第3步:PotatoPeelingTask是一项具体任务。

public class PotatoPeelingTask extends Task {

  private static final int TIME_PER_POTATO = 200;

  public PotatoPeelingTask(int numPotatoes) {
    super(numPotatoes * TIME_PER_POTATO);
  }

  @Override
  public String toString() {
    return String.format("%s %s", this.getClass().getSimpleName(), super.toString());
  }
}

第4步:Worker实现Runnable,因此可以由ExecutorService执行。
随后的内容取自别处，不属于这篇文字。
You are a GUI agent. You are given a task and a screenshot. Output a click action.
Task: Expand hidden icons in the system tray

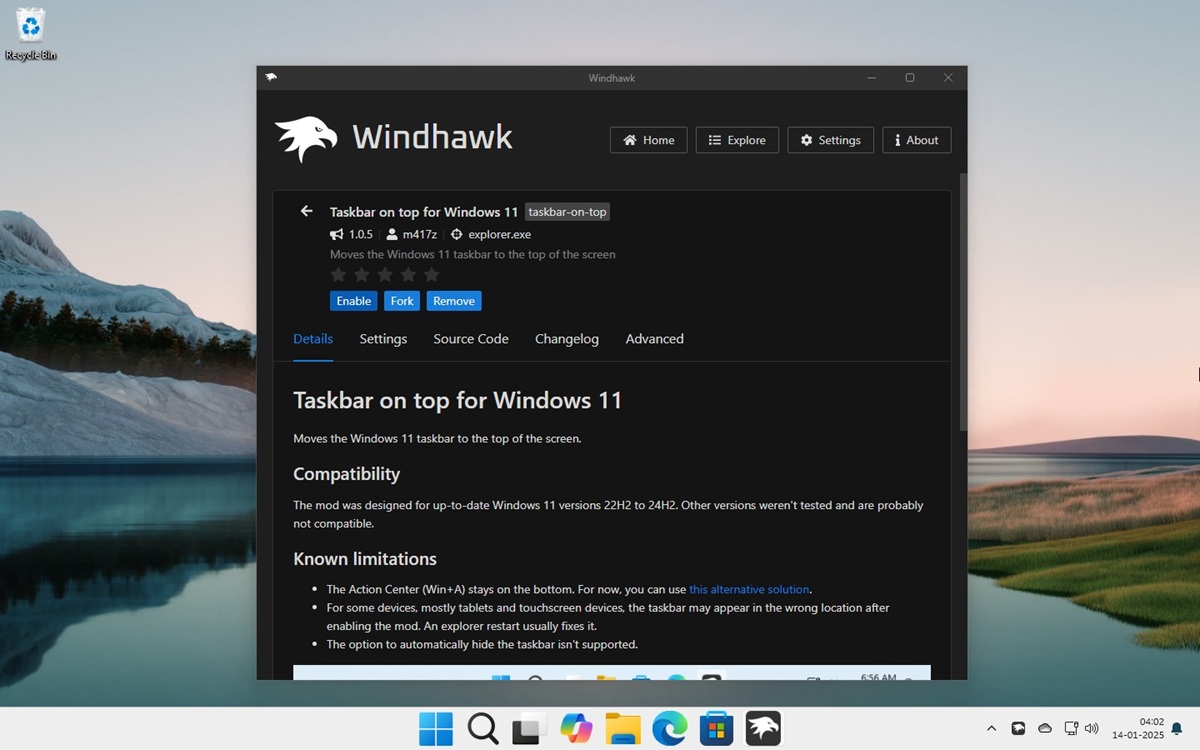click(990, 728)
public class Worker implements Runnable {

  private final Task task;

  public Worker(final Task task) {
    this.task = task;
  }

  @Override
  public void run() {
    System.out.println(String.format("%s processing %s", Thread.currentThread().getName(),
        task.toString()));
    try {
      Thread.sleep(task.getTimeMs());
    } catch (InterruptedException e) {
      e.printStackTrace();
    }

第5步:让我们通过main方法测试这个模式:程序入口点。

public class App {

  /**
   * Program entry point
   * 
   * @param args command line args
   */
  public static void main(String[] args) {

    System.out.println(
"Program started");

   
// Create a list of tasks to be executed
    List<Task> tasks = new ArrayList<>();
    tasks.add(new PotatoPeelingTask(3));
    tasks.add(new PotatoPeelingTask(6));
    tasks.add(new CoffeeMakingTask(2));
    tasks.add(new CoffeeMakingTask(6));
    tasks.add(new PotatoPeelingTask(4));
    tasks.add(new CoffeeMakingTask(2));
    tasks.add(new PotatoPeelingTask(4));
    tasks.add(new CoffeeMakingTask(9));
    tasks.add(new PotatoPeelingTask(3));
    tasks.add(new CoffeeMakingTask(2));
    tasks.add(new PotatoPeelingTask(4));
    tasks.add(new CoffeeMakingTask(2));
    tasks.add(new CoffeeMakingTask(7));
    tasks.add(new PotatoPeelingTask(4));
    tasks.add(new PotatoPeelingTask(5));

   
// Creates a thread pool that reuses a fixed number of threads operating off a shared
   
// unbounded queue. At any point, at most nThreads threads will be active processing
   
// tasks. If additional tasks are submitted when all threads are active, they will wait
   
// in the queue until a thread is available.
    ExecutorService executor = Executors.newFixedThreadPool(3);

   
// Allocate new worker for each task
   
// The worker is executed when a thread becomes
   
// available in the thread pool
    for (int i = 0; i < tasks.size(); i++) {
      Runnable worker = new Worker(tasks.get(i));
      executor.execute(worker);
    }
   
// All tasks were executed, now shutdown
    executor.shutdown();
    while (!executor.isTerminated()) {
      Thread.yield();
    }
    System.out.println(
"Program finished");
  }
}

适用性
使用线程池模式时

  • 你有大量短期任务要并行执行。